|Title||Seismic anisotropy indicates ridge-parallel asthenospheric flow beneath the Eastern Lau Spreading Center|
|Publication Type||Journal Article|
|Year of Publication||2015|
|Authors||Menke W., Zha Y., Webb S.C, Blackman D.K|
|Journal||Journal of Geophysical Research-Solid Earth|
|Type of Article||Article|
|Keywords||Ambient noise tomography; asthenospheric flow; back-arc basin; evolution; Lau Basin; mantle flow; models; noise; Olivine; seismic anisotropy; shear wave splitting; shear-wave anisotropy; subduction; tomography; Tonga-Kermadec arc; valu-fa-ridge|
Seismic anisotropy beneath the Eastern Lau Spreading Center (ELSC) is investigated using both Rayleigh waves and shear waves, using data from the 2009-2010 ELSC ocean bottom seismograph experiment.
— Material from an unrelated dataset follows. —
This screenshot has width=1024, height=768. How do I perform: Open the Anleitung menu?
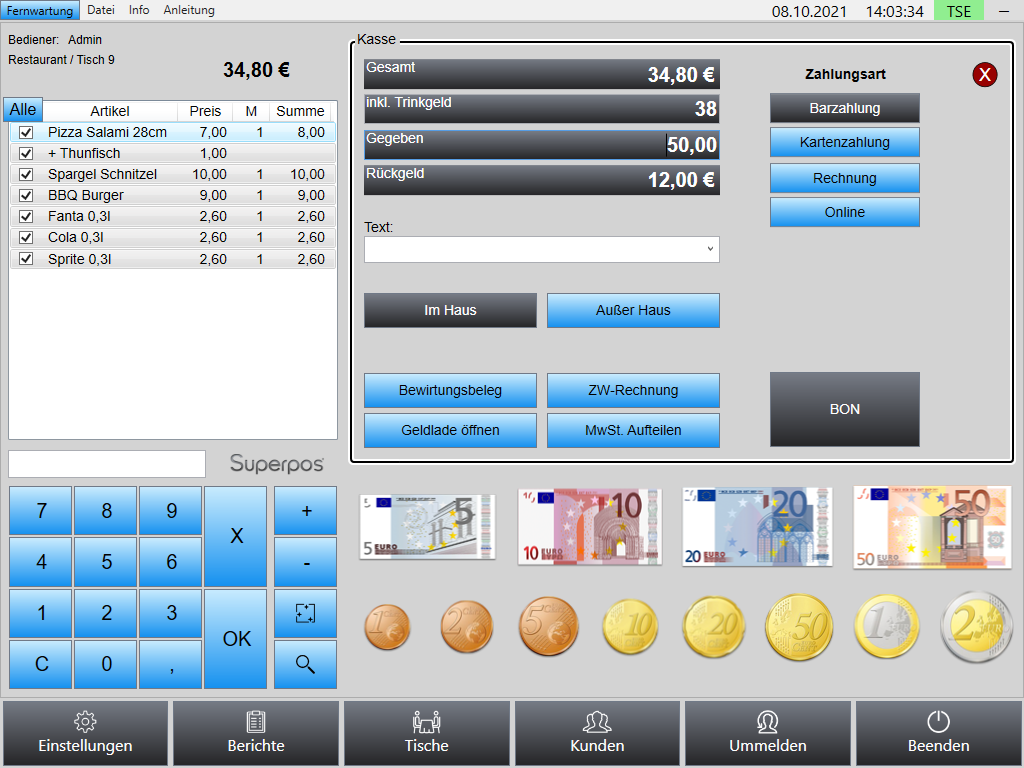(x=189, y=10)
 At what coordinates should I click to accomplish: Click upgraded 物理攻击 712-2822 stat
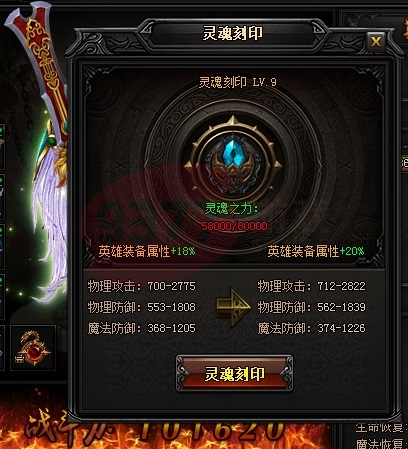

Phase velocities of Rayleigh waves determined by ambient noise cross correlation are inverted for azimuthally anisotropic phase velocity maps. Splitting of S waves from five intermediate and deep focus earthquakes was determined by waveform analysis. Taken together, Rayleigh wave and S wave data indicate that significant (similar to 2%) anisotropy extends to at least 300km depth. Both data sets indicate a fast direction aligned within a few degrees of the N10 degrees E striking ELSC and somewhat oblique to the N25 degrees E strike of the neighboring volcanic arc. We therefore describe the fast direction as spreading perpendicular, not convergence perpendicular and interpret it as due to ridge-parallel flow of the asthenosphere. However, the region arcward (east) of the ELSC has the stronger anisotropy, suggesting that the strongest flow gradients may occur in the region between the spreading center and the arc, in contrast to being centered beneath the ELSC. Fluids released from the underlying plate may produce anisotropic hydrous materials, but more importantly lower the viscosity, thus enhancing along-strike flow. Both could contribute to an along-strike fast direction signature. Seafloor spreading diminishes south of the seismic array, ceasing altogether south of latitude 25 degrees S (500km south of the array center), a region dominated by much slower tectonic extension, suggesting that asthenosphere is inflowing from the north to accommodate the increase in asthenospheric volume associated with the seafloor spreading.